Stored data:
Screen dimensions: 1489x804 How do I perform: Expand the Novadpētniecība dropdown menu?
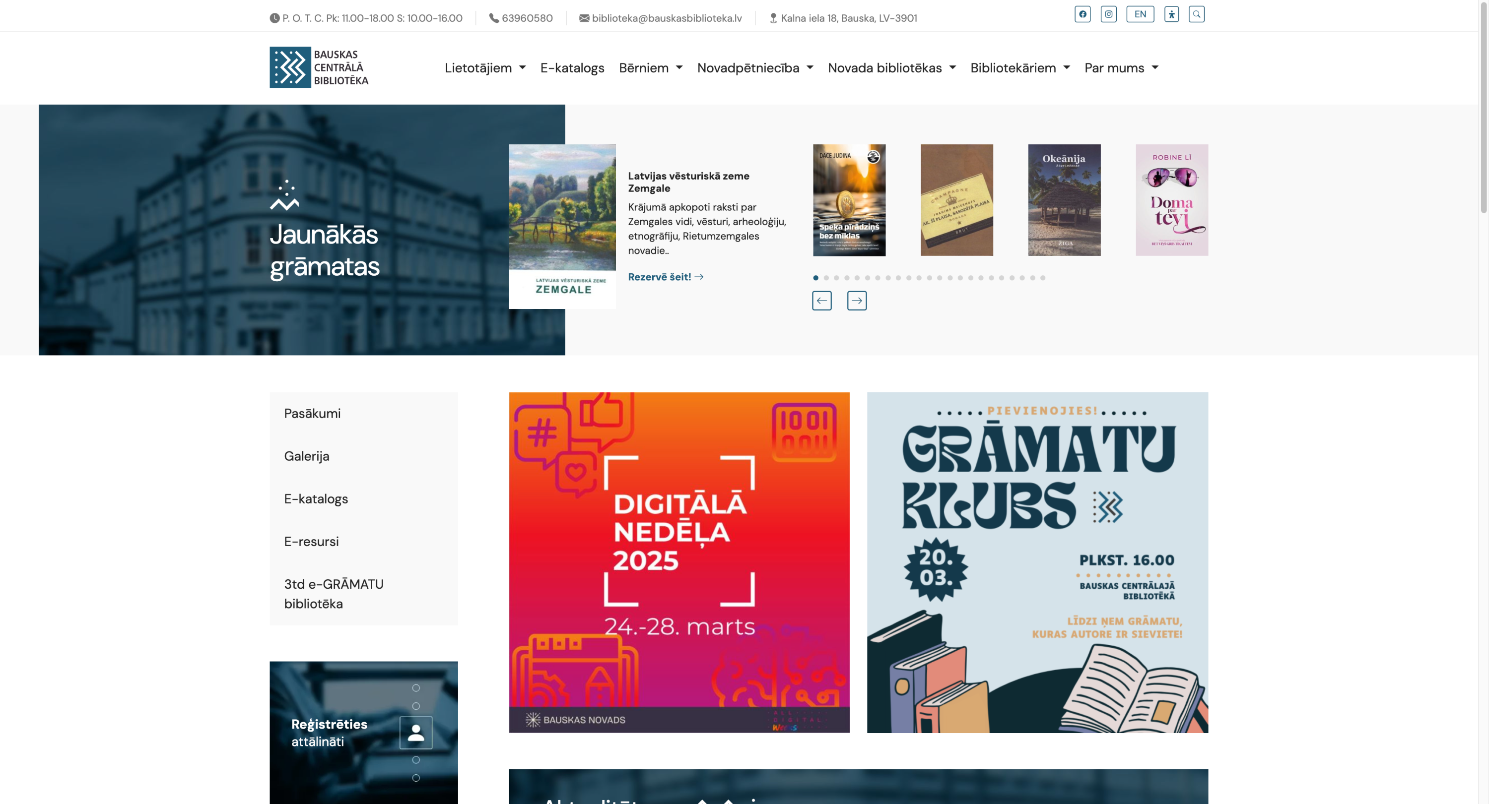[x=754, y=68]
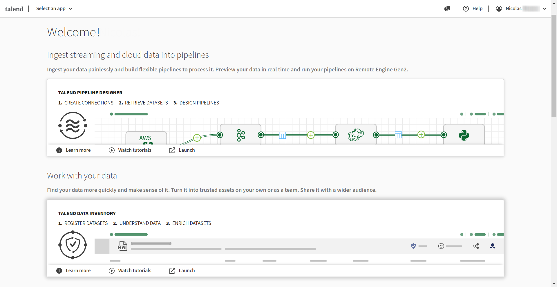
Task: Switch to step 2 Retrieve Datasets
Action: tap(143, 103)
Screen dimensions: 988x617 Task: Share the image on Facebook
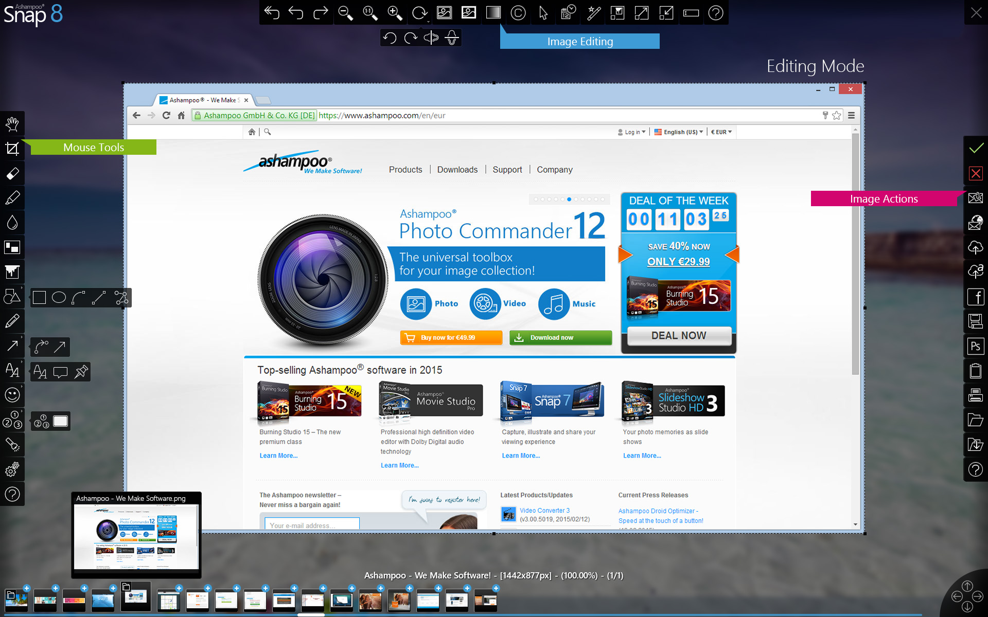(x=975, y=297)
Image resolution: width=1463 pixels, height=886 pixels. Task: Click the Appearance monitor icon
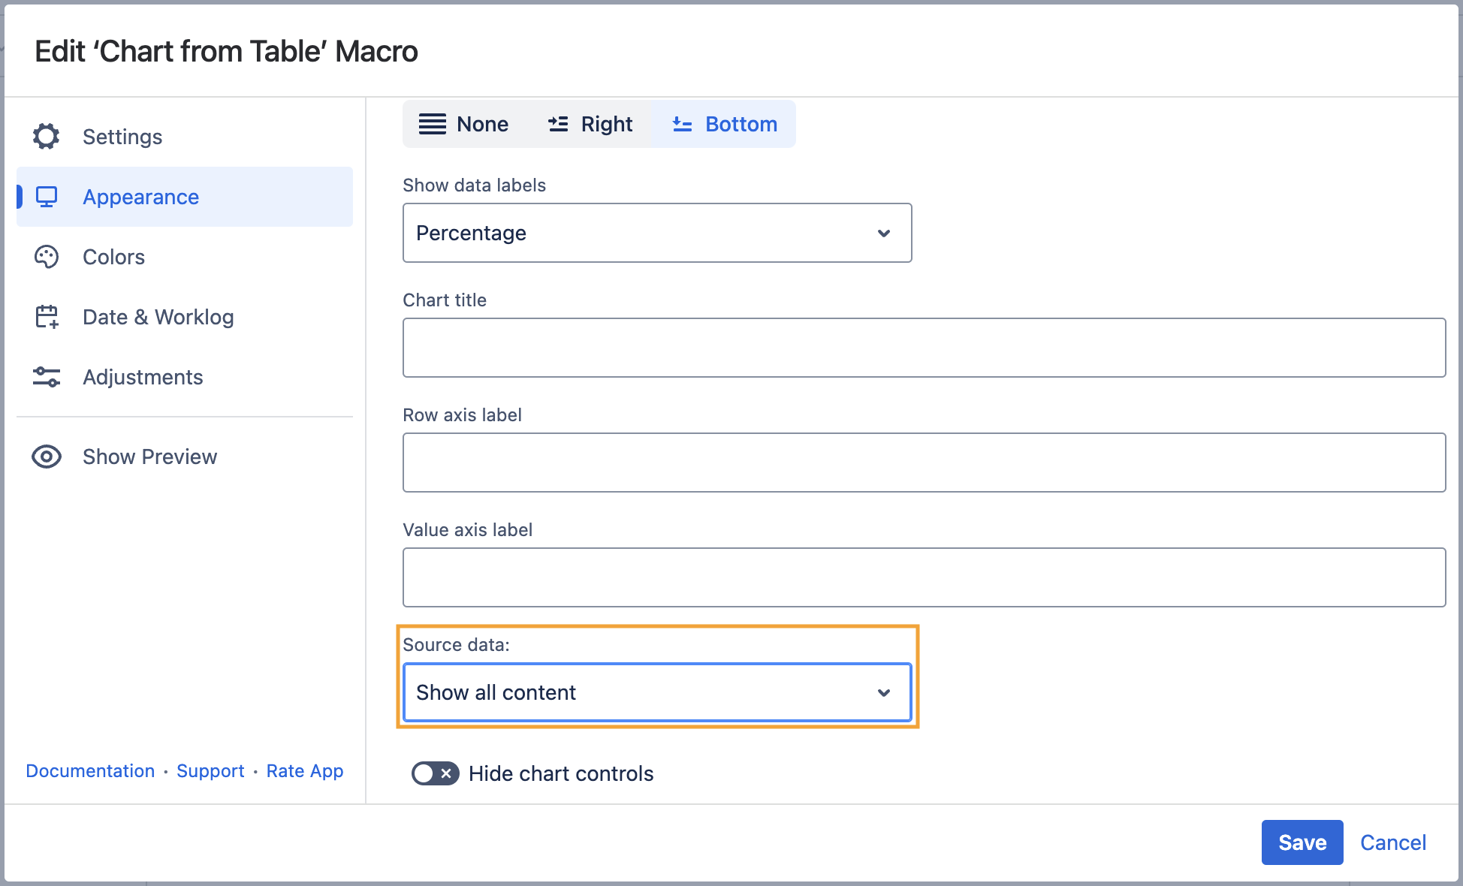pos(47,197)
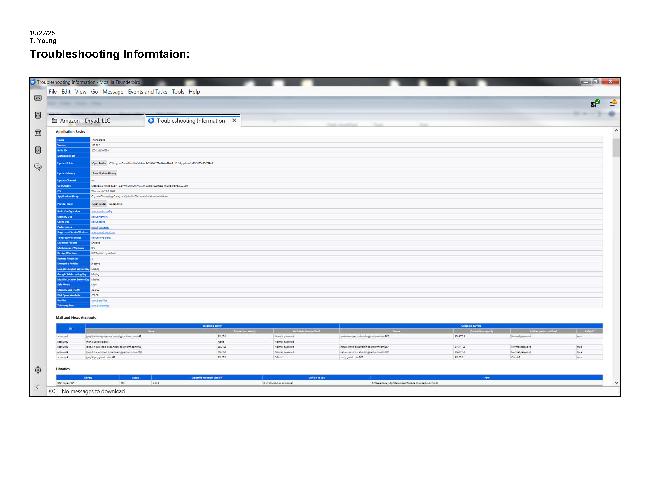Open Settings gear icon in sidebar
650x502 pixels.
(x=38, y=370)
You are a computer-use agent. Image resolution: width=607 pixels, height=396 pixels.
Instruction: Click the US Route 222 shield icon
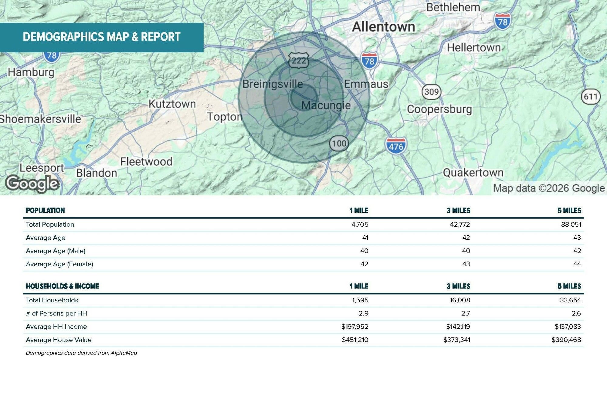(299, 61)
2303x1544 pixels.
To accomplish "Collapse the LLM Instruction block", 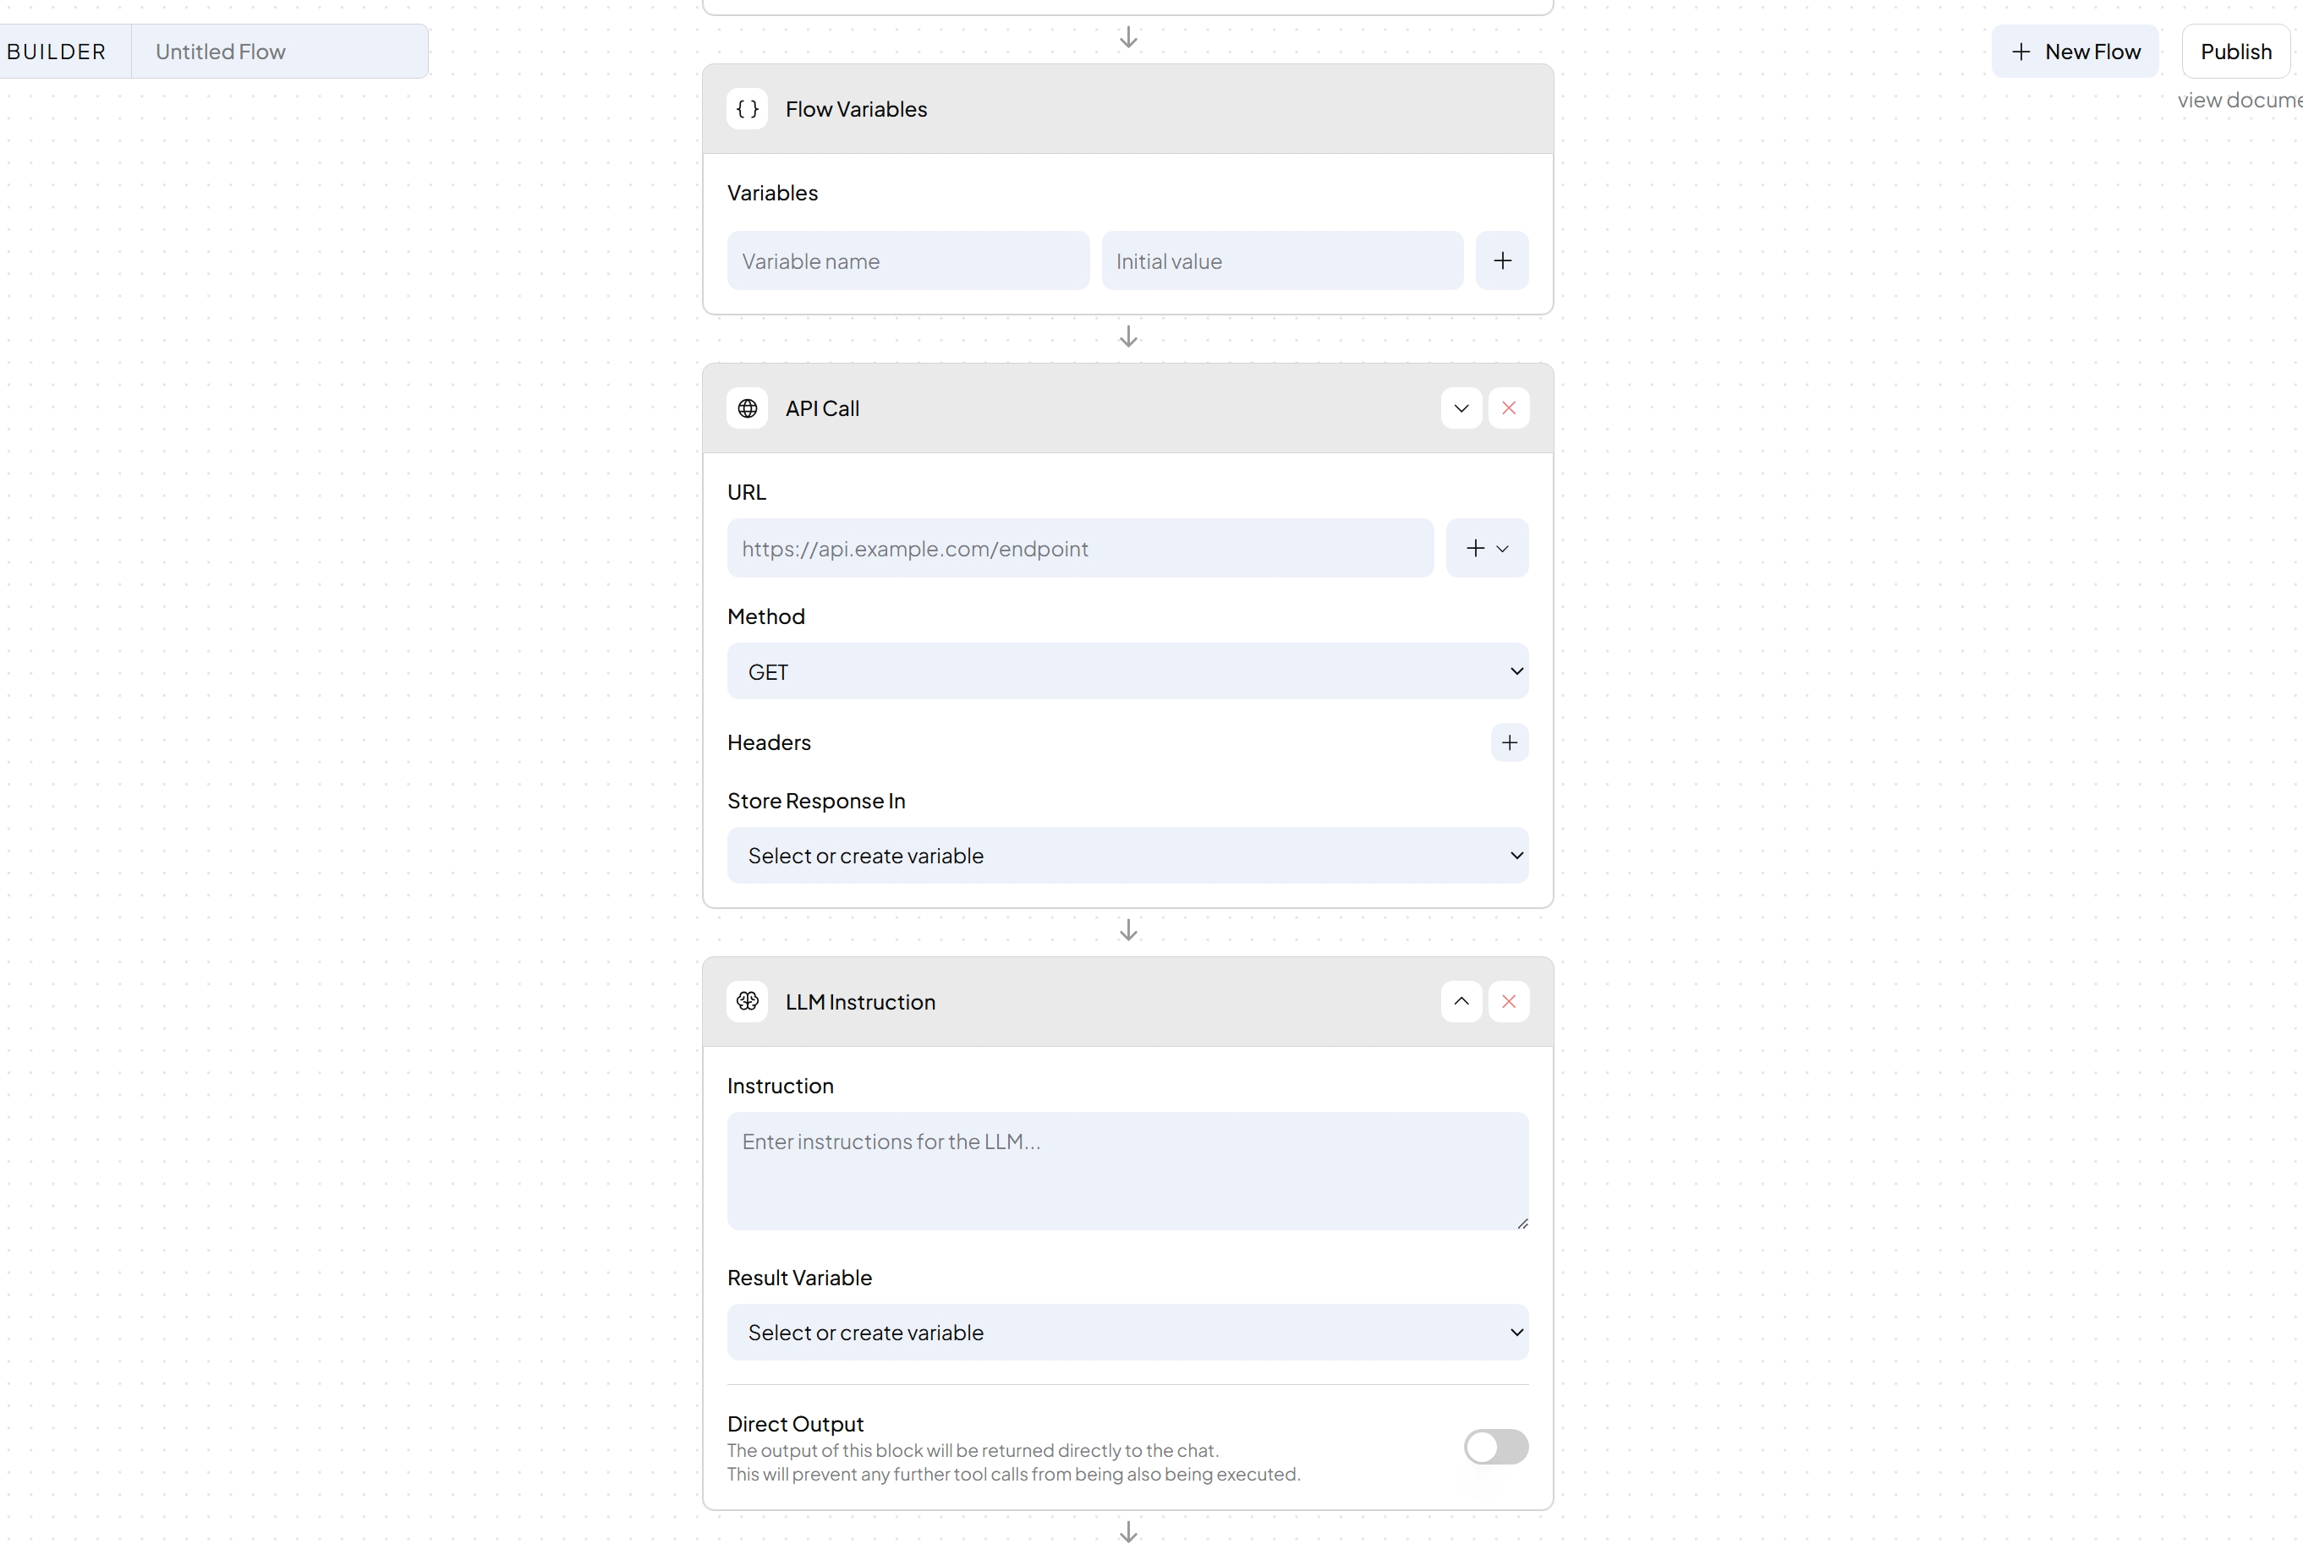I will [1460, 1001].
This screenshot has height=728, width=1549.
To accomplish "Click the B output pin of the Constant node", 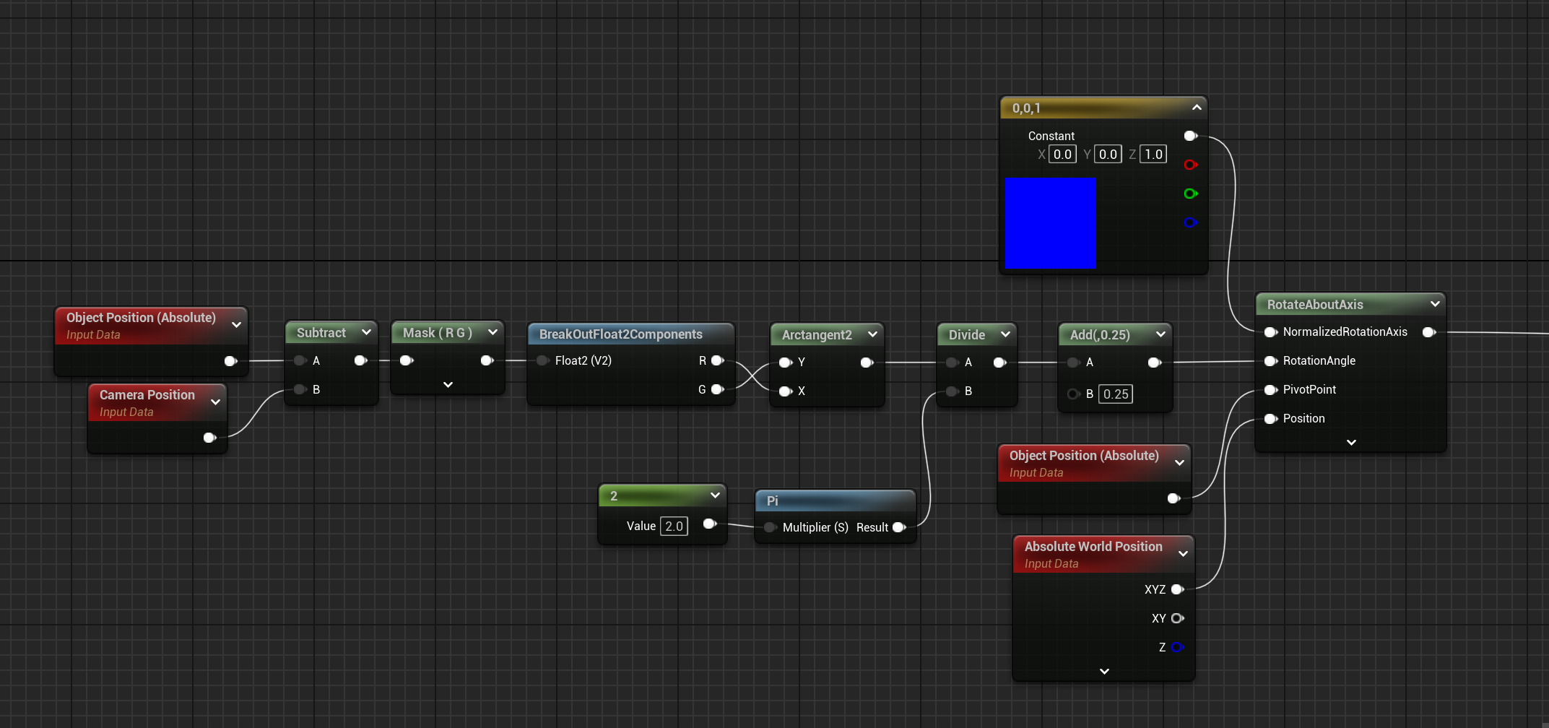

Task goal | Your answer must be the exact lines from the start of the data through the line with "2303x1544 pixels.", inclusive, and nothing else; pictures do not belong in it.

Reply to the task |
Screen dimensions: 1489x804 How do I perform: Expand the Novadpētniecība dropdown menu?
[x=754, y=68]
Task: Switch to step 2 Retrieve Datasets
Action: tap(143, 103)
Screen dimensions: 988x617 Task: Share the image on Facebook
(x=975, y=297)
Image resolution: width=1463 pixels, height=886 pixels. Task: Click the Appearance monitor icon
pos(47,197)
Open Settings gear icon in sidebar
650x502 pixels.
(x=38, y=370)
You are a computer-use agent. Image resolution: width=607 pixels, height=396 pixels.
Instruction: Click the US Route 222 shield icon
(299, 61)
2303x1544 pixels.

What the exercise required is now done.